In a recent article in Frontiers in Robotics and AI, Gianluca Antonelli suggests that the Grand Challenge of robotics is to systematize the way its research is conducted. At Robohub we believe this is an important topic that needs to trace the arc between academia, R&D and even commercial territory. Robotics is so fundamentally multidisciplinary that traditional scientific methods can be hard to apply, and lab experiments difficult to validate, reproduce, or even adequately catalogue within the confines of traditional journal publications.
Is robotics a science, or is it a technology, and how do we demonstrate/benchmark either? Scientific method exists to test science; standards and regulations exist to benchmark technologies. Researchers face the issue of repeatability at the experimental level. Product developers face the issue at the prototype level, and producers of consumer product face the issue at a commercial level. Robotics is an emerging technology – caught between the research lab and the real world – and frequently falls into the abyss between.

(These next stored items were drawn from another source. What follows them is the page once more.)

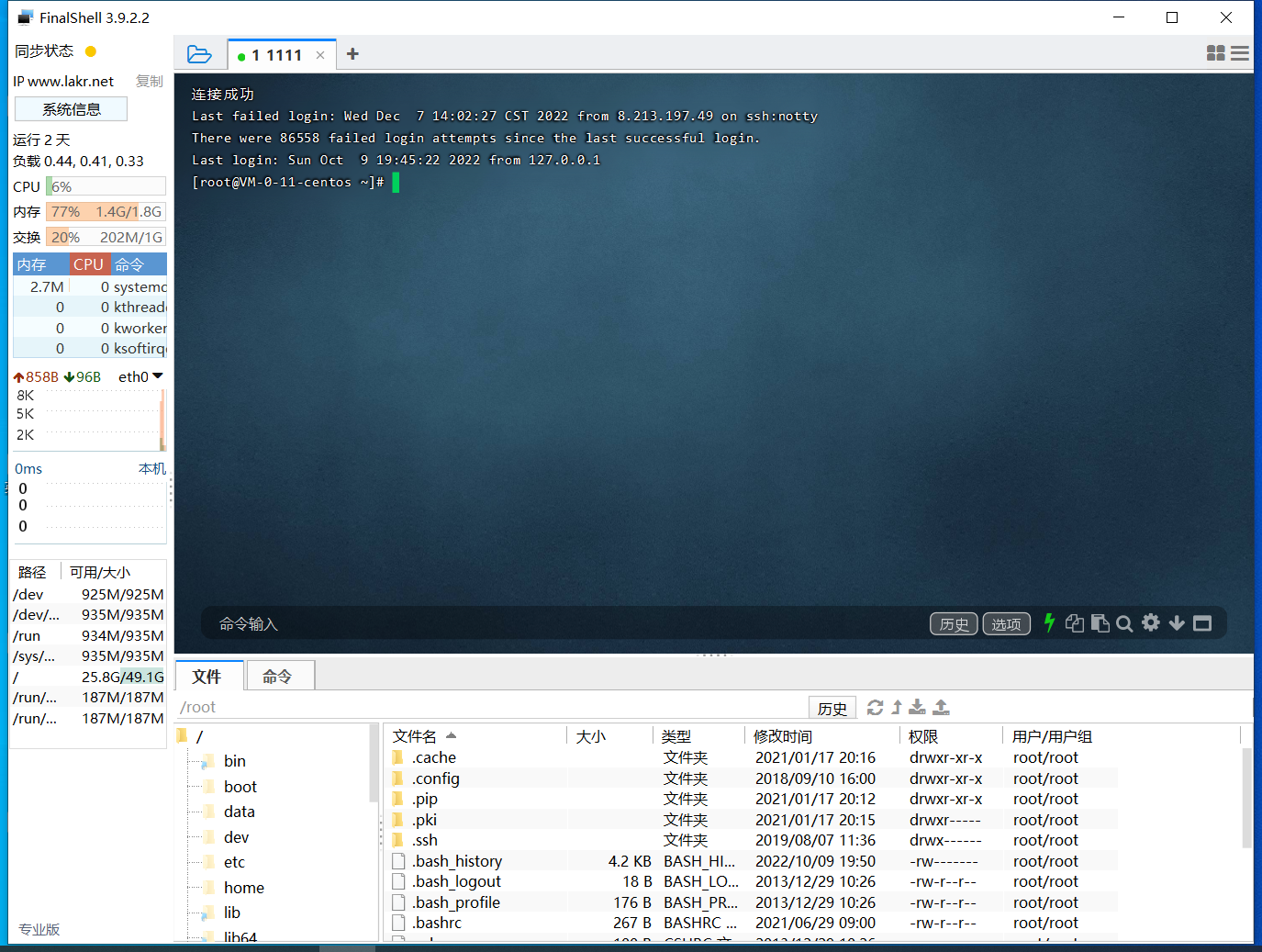Viewport: 1262px width, 952px height.
Task: Select the copy icon in terminal toolbar
Action: pos(1075,623)
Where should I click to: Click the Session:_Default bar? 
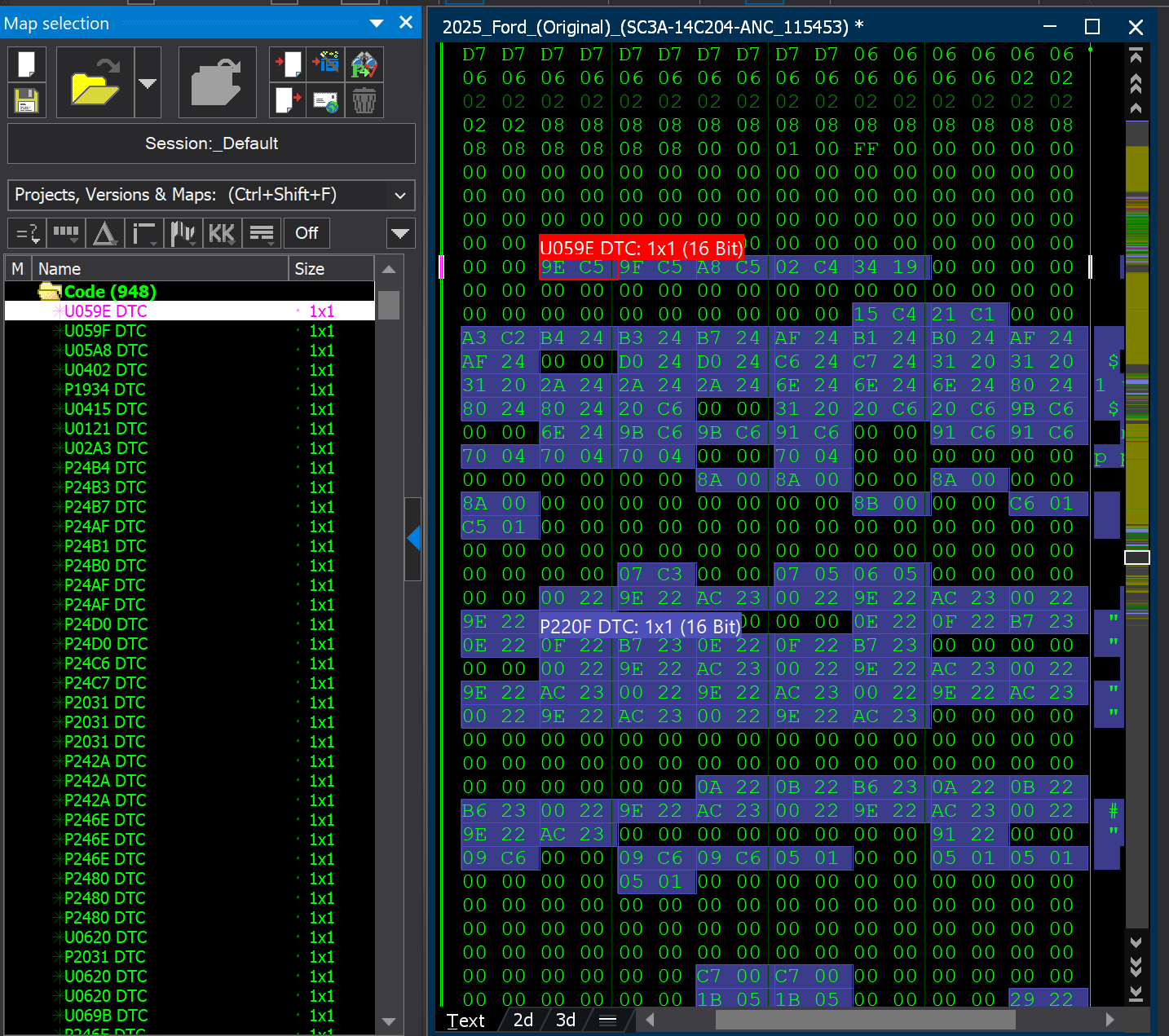point(210,143)
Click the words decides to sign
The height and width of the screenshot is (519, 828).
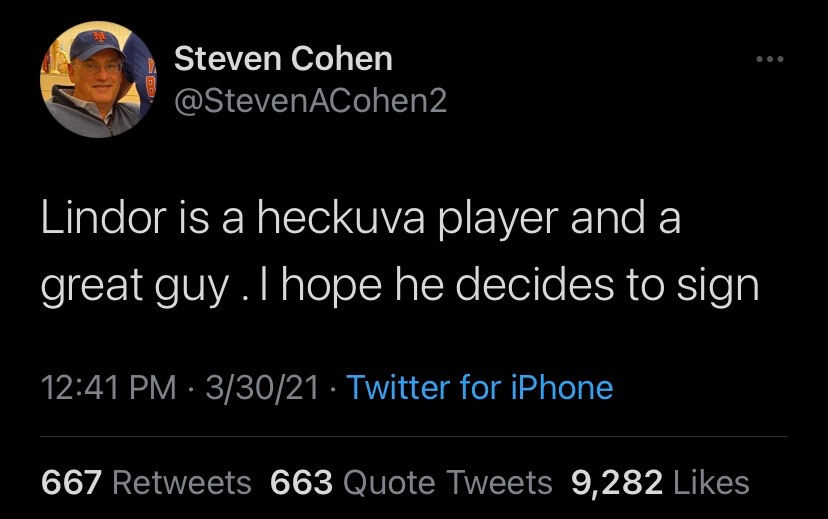point(607,285)
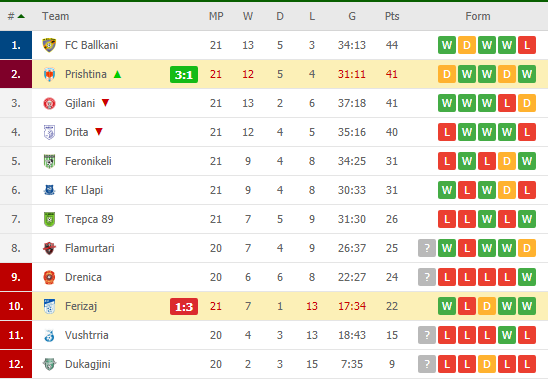548x379 pixels.
Task: Open the Ferizaj team link
Action: [x=81, y=306]
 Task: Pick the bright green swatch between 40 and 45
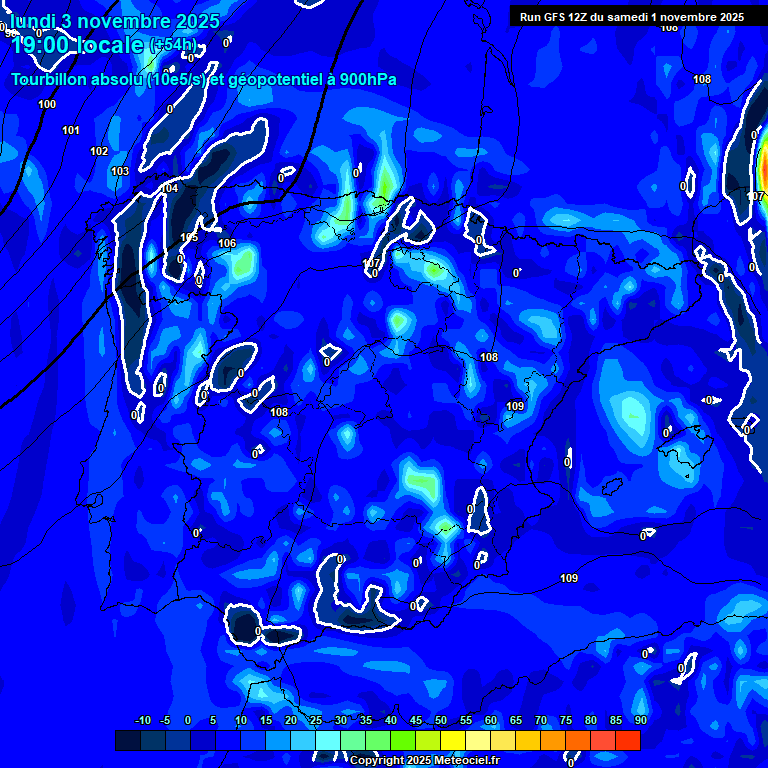tap(403, 740)
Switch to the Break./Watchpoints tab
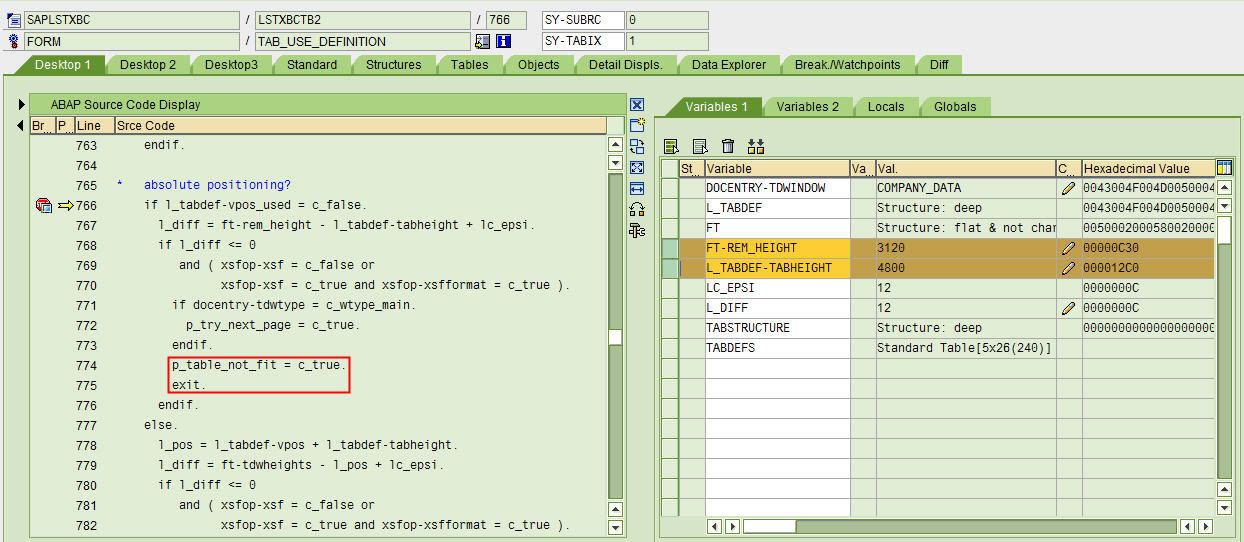1244x542 pixels. (847, 65)
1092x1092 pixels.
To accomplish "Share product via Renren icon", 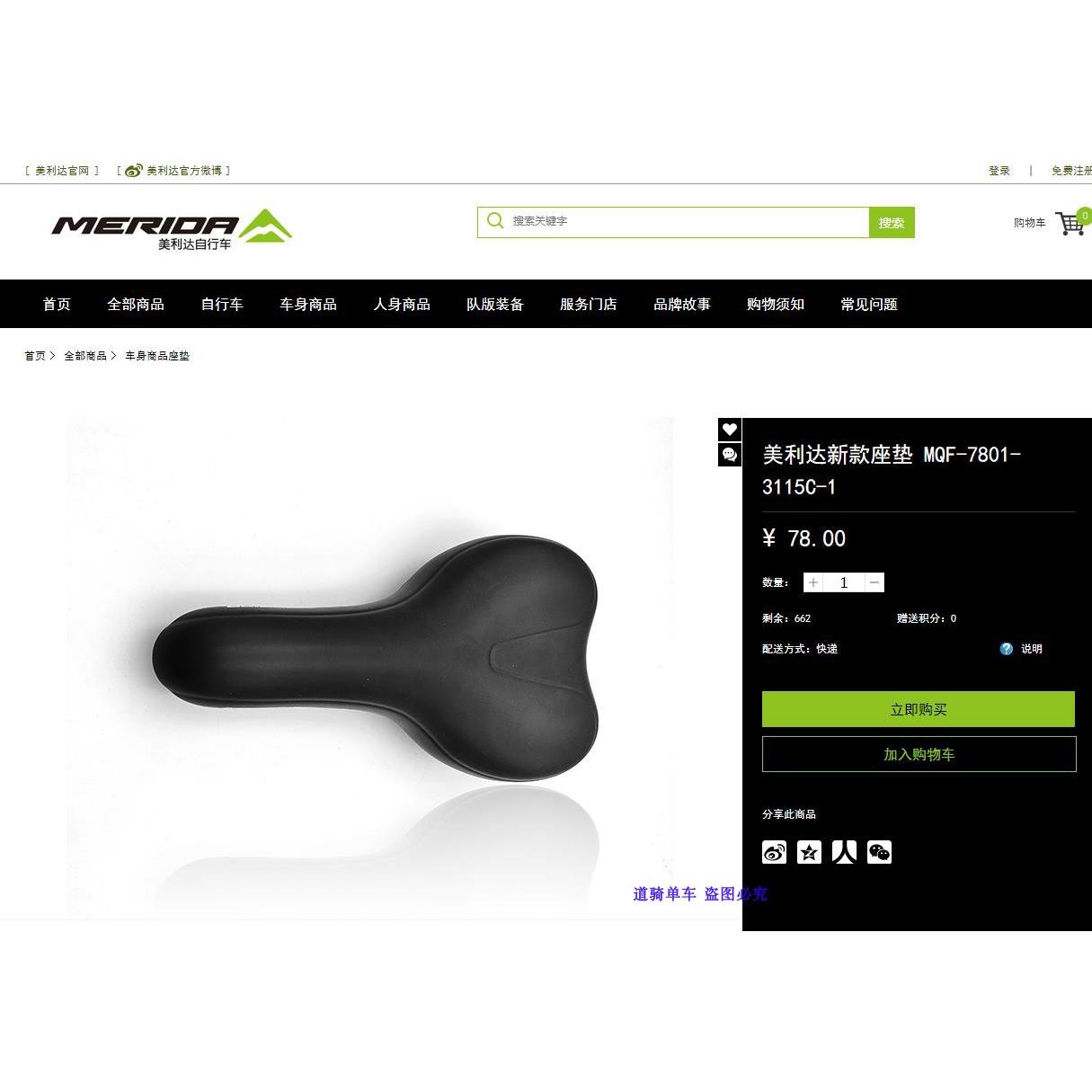I will coord(844,852).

Publishing and peer review alone cannot keep pace with the full spectrum robotics developments, and not everything can be contained in a paper. Indeed, robotic systems entwine both the physical and the non-physical in ways that are difficult to catalogue entirely in journal format. For example, code can not be adequately cited or valued academically, yet is fundamental to robotics and AI research. At the same time, standards and regulatory frameworks push robotics in certain directions that might not be optimal. As open source code increasingly becomes the foundation for commercial products, the need to ensure repeatability, robustness and validation becomes essential, not just for commercially scaled producers, but for regulators as well.
At the same time, academic development requires flexibility, creativity, and unboundedness. How else could you mix chemistry and robotics, as in the recent paper on designing soft jumping robots published in Science? Breakthroughs require state-of-the-art knowhow that is sometimes difficult to reproduce outside the original lab setting, but shows potential for developments further down the line.
We know the robotics community understands this need, hence the call for research benchmarks, competitions, current ROS efforts, and new standards for collaborative robotics. But approaches are fragmented and neither widely established nor confirmed. We believe it is time to review these issues, and to examine the various solutions proposed to date. Over the next several months Robohub will be delving more deeply into how these issues are being played out between the research lab and the real world.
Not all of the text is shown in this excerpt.